Constraining the epoch of reionization from the observed properties of the high-z Universe

TL;DR

This study combines multiple high-redshift observations and CMB data to constrain the epoch of reionization, proposing two main scenarios involving Population III stars and normal galaxies, with implications for cosmic history and globular clusters.

Contribution

It introduces a comprehensive model that constrains reionization scenarios using diverse observational data, distinguishing between single and double reionization processes.

Findings

Two narrow solutions for reionization history: two-phase and parallel source models.

Double reionization fits cosmic data well but exceeds CMB optical depth estimates.

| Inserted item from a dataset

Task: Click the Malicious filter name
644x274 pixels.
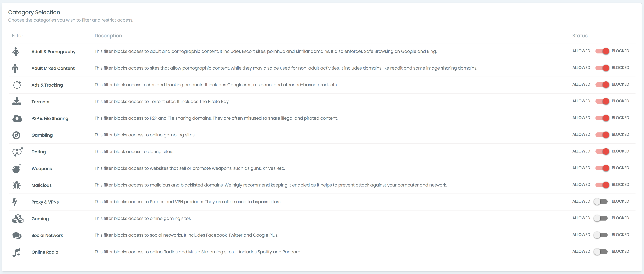Action: 42,185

Single reionization aligns with CMB data but less well with some cosmic histories.

Abstract

We combine observational data on a dozen independent cosmic properties at high-$z$ with the information on reionization drawn from the spectra of distant luminous sources and the cosmic microwave background (CMB) to constrain the interconnected evolution of galaxies and the intergalactic medium since the dark ages. The only acceptable solutions are concentrated in two narrow sets. In one of them reionization proceeds in two phases: a first one driven by Population III stars, completed at $z\sim 10$, and after a short recombination period a second one driven by normal galaxies, completed at $z\sim 6$. In the other set both kinds of sources work in parallel until full reionization at $z\sim 6$. The best solution with double reionization gives excellent fits to all the observed cosmic histories, but the CMB optical depth is 3-$\sigma$ larger than the recent estimate from the Planck data. Alternatively, the best solution with single reionization gives less good fits to the observed star formation rate density and cold gas mass density histories, but the CMB optical depth is consistent with that estimate. We make several predictions, testable with future observations, that should discriminate between the two reionization scenarios. As a byproduct our models provide a natural explanation to some characteristic features of the cosmic properties at high-$z$, as well as to the origin of globular clusters.